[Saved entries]
+--

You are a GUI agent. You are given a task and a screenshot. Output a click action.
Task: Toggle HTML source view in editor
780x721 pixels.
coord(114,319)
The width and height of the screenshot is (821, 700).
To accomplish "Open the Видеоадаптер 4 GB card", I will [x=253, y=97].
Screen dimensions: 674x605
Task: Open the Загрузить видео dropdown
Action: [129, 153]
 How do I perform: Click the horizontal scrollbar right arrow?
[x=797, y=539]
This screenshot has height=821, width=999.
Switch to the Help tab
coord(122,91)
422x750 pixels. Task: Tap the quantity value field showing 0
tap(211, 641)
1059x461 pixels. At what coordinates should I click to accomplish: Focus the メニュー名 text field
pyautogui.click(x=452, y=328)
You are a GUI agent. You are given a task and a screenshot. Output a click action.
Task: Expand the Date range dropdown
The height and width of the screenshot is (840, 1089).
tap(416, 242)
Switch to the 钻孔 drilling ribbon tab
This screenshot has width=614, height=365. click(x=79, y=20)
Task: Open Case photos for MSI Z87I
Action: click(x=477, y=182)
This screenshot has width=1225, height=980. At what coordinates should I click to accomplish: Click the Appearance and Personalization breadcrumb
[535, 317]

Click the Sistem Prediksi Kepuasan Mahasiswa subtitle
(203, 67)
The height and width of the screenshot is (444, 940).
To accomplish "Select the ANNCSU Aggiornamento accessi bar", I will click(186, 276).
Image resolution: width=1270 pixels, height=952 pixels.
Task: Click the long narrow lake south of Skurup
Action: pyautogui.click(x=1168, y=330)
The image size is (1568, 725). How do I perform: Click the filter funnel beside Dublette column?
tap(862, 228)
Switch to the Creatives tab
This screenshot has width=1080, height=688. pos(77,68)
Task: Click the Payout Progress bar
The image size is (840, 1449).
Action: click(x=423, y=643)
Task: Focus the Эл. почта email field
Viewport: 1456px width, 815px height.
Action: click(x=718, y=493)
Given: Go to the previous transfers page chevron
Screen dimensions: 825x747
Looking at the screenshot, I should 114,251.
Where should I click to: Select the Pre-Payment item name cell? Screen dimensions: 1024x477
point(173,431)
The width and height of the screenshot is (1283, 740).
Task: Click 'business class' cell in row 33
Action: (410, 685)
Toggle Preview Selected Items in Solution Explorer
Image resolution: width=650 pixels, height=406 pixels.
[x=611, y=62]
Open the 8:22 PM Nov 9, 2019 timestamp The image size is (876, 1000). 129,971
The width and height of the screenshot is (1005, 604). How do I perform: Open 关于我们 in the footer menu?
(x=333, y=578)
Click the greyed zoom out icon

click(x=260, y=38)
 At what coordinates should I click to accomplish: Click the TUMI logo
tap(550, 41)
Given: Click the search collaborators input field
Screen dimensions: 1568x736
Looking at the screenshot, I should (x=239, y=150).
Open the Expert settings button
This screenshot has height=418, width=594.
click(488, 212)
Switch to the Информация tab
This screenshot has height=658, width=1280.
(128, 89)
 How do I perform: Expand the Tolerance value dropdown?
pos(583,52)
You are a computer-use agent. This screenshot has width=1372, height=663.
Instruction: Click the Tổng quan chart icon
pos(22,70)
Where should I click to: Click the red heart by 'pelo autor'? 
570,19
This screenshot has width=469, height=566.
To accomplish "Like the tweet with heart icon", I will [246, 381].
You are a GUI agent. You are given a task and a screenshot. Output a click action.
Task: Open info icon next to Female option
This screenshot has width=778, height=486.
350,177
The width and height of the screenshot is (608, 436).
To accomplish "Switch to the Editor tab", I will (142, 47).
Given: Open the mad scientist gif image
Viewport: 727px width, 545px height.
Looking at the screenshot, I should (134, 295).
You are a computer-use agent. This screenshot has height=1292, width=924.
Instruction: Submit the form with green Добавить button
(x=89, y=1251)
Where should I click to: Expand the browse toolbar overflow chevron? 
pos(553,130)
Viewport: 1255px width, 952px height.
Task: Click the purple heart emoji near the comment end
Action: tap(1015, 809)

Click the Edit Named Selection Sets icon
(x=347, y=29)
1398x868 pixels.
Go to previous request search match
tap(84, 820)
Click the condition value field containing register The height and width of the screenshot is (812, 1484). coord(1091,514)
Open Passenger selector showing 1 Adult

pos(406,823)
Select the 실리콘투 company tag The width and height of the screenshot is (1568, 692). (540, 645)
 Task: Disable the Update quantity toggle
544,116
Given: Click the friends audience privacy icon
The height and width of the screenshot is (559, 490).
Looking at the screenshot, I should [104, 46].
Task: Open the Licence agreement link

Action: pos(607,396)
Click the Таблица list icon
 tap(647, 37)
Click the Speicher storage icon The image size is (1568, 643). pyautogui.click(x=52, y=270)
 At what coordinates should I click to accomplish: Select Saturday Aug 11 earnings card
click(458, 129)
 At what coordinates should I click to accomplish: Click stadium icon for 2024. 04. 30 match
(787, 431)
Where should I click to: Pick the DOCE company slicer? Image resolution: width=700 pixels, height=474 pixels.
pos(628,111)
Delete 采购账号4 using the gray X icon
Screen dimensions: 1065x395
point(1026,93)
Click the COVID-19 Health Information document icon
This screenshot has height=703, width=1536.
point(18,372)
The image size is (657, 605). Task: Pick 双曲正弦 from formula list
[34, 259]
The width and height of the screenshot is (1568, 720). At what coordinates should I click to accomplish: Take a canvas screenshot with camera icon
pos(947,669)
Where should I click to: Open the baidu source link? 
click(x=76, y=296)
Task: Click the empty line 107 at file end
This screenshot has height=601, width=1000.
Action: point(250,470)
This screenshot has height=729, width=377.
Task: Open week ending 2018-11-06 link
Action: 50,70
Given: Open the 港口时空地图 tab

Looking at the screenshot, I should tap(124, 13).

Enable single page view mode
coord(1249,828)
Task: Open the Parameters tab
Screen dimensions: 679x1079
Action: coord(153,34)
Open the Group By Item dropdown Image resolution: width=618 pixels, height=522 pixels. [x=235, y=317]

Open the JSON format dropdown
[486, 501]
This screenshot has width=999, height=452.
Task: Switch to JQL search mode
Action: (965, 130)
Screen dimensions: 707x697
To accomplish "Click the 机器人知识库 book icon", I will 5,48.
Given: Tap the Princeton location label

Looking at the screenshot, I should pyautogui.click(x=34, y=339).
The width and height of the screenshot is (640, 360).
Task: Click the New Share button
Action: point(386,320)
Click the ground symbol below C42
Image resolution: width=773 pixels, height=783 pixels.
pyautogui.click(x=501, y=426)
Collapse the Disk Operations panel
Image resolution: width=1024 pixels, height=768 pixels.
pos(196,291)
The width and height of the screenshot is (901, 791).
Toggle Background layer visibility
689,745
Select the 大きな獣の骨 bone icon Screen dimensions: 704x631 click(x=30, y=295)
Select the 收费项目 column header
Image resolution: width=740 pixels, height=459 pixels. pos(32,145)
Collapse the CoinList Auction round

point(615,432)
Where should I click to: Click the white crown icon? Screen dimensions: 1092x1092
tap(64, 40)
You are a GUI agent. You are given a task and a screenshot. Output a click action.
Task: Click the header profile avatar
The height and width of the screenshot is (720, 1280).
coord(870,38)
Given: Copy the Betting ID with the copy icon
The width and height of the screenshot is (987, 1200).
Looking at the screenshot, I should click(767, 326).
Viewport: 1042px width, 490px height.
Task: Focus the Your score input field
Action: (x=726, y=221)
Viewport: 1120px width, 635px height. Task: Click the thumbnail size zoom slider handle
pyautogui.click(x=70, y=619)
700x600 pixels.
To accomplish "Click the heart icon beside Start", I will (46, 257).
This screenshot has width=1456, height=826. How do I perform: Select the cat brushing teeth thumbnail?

+--

[ACTIVITY]
Only one stretch of the entries above is wanted: the lines from the one containing "Instruction: Submit the" through the one containing "Click the Speicher". Please reproduce it exactly.

[EXERCISE ANSWER]
Instruction: Submit the form with green Добавить button
(x=89, y=1251)
Where should I click to: Expand the browse toolbar overflow chevron? 
pos(553,130)
Viewport: 1255px width, 952px height.
Task: Click the purple heart emoji near the comment end
Action: tap(1015, 809)

Click the Edit Named Selection Sets icon
(x=347, y=29)
1398x868 pixels.
Go to previous request search match
tap(84, 820)
Click the condition value field containing register The height and width of the screenshot is (812, 1484). coord(1091,514)
Open Passenger selector showing 1 Adult

pos(406,823)
Select the 실리콘투 company tag The width and height of the screenshot is (1568, 692). (540, 645)
 Task: Disable the Update quantity toggle
544,116
Given: Click the friends audience privacy icon
The height and width of the screenshot is (559, 490).
Looking at the screenshot, I should [104, 46].
Task: Open the Licence agreement link

Action: pos(607,396)
Click the Таблица list icon
 tap(647, 37)
Click the Speicher storage icon The image size is (1568, 643). pyautogui.click(x=52, y=270)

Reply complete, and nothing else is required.